Two-factor authentication via SMS and a smartphone provides a heavy dose of additional security for your data. But as the US government declared last year, it’s not without its flaws.
To fix that, the big four US mobile operators, Sprint, T-Mobile, Verizon and AT&T have formed a coalition called the Mobile Authentication Taskforce. To come up with a new system working with app. Developers and others they’ll explore the use of SIM card recognition, network-based authentication, geo-location, and other carrier-specific capabilities.
The idea is to fix current 2FA with systems. To reduce mobile identity risks by analyzing data and activity patterns on a mobile network to predict. With a high degree of certainty, whether the user is who they say they are, according to the news release.
Fraud and identity theft
Moreover, the problem with SMS authentication is that skilled hackers have successfully hijacked SMS codes in the past. Often simply by contacting the carrier and impersonating the victim.Further, it also falls apart if thieves grab your smartphone along with your PC. Can gain access to your phone via malware, or just steal a glance at a 2FA message on your lock screen.
Through strong collaboration, the taskforce announced today has the potential to create impactful benefits for US customers by helping to decrease fraud and identity theft, and increase trust in online transactions.
The system will be an open one that can work the four carriers and others. Working closely with the taskforce to ensure this solution is aligned and interoperable with solutions deployed by operators, said Alex Sinclair, CTO of mobile industry group GSMA.

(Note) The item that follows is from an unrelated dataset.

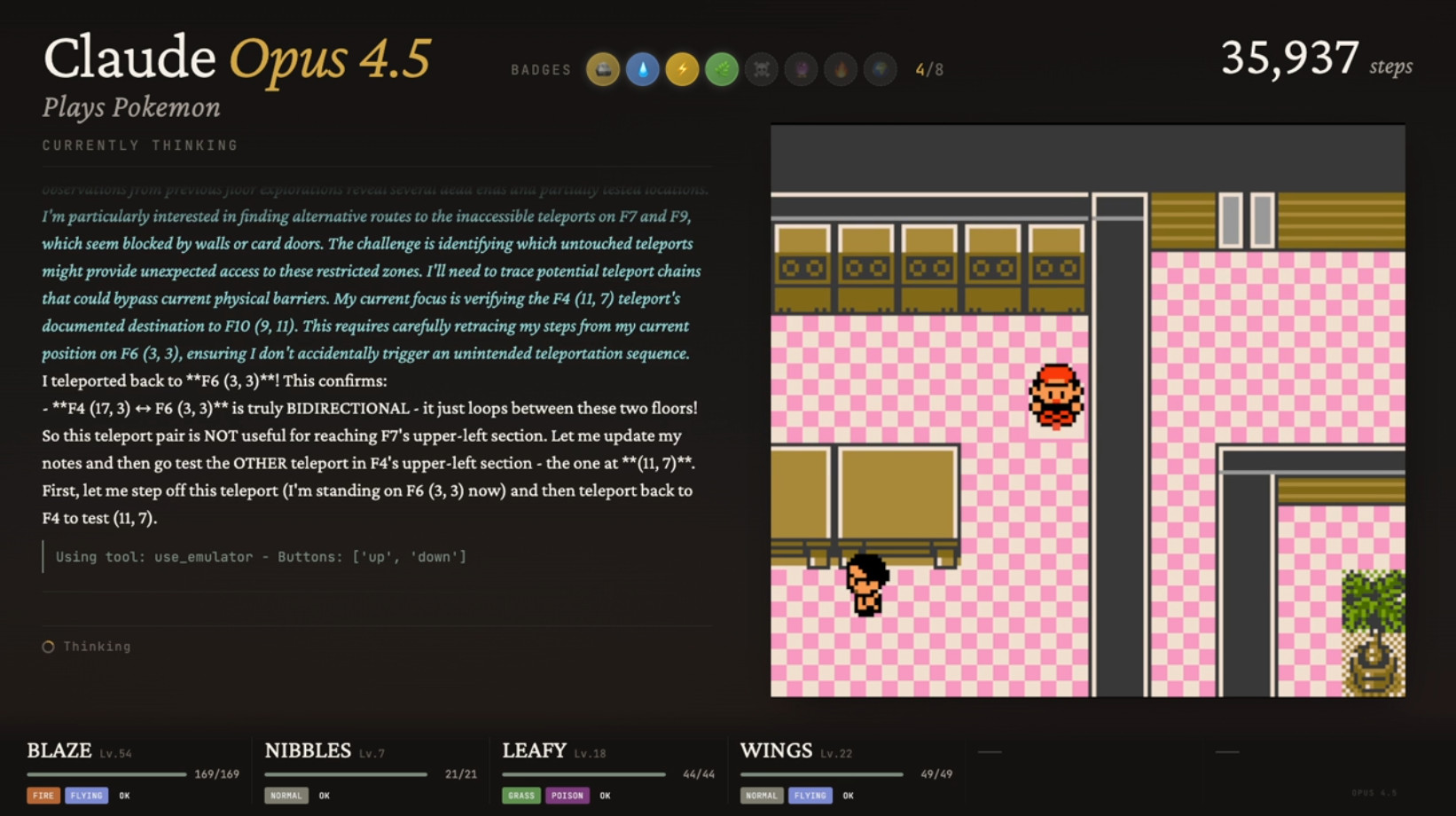Screen dimensions: 1456x816
Task: Click the blue Cascade badge icon
Action: pyautogui.click(x=643, y=69)
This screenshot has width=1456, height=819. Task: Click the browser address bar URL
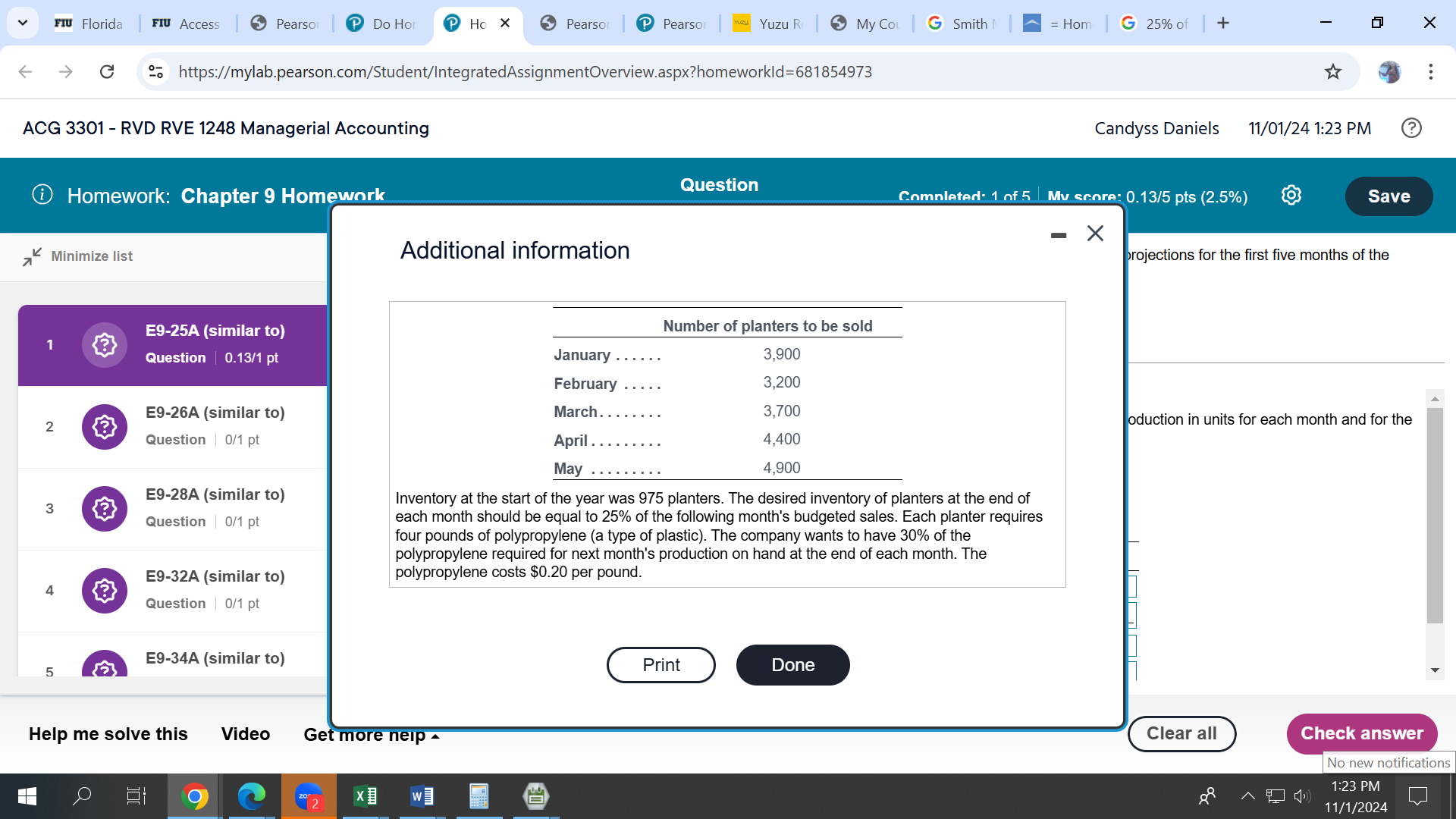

Finally, the goal to improve 2FA security sounds like a noble one. But Congress, at the urging of carriers and ISPs. Recently eliminated certain customer privacy protection rules. As such, consumer protection groups have concerns about 2FA systems used by operators to track customers.
However, the new system is supposed to arrive for enterprises and customers in 2018, the group says. Meanwhile, if you’re still not using two-factor authentication SMS or otherwise you should be.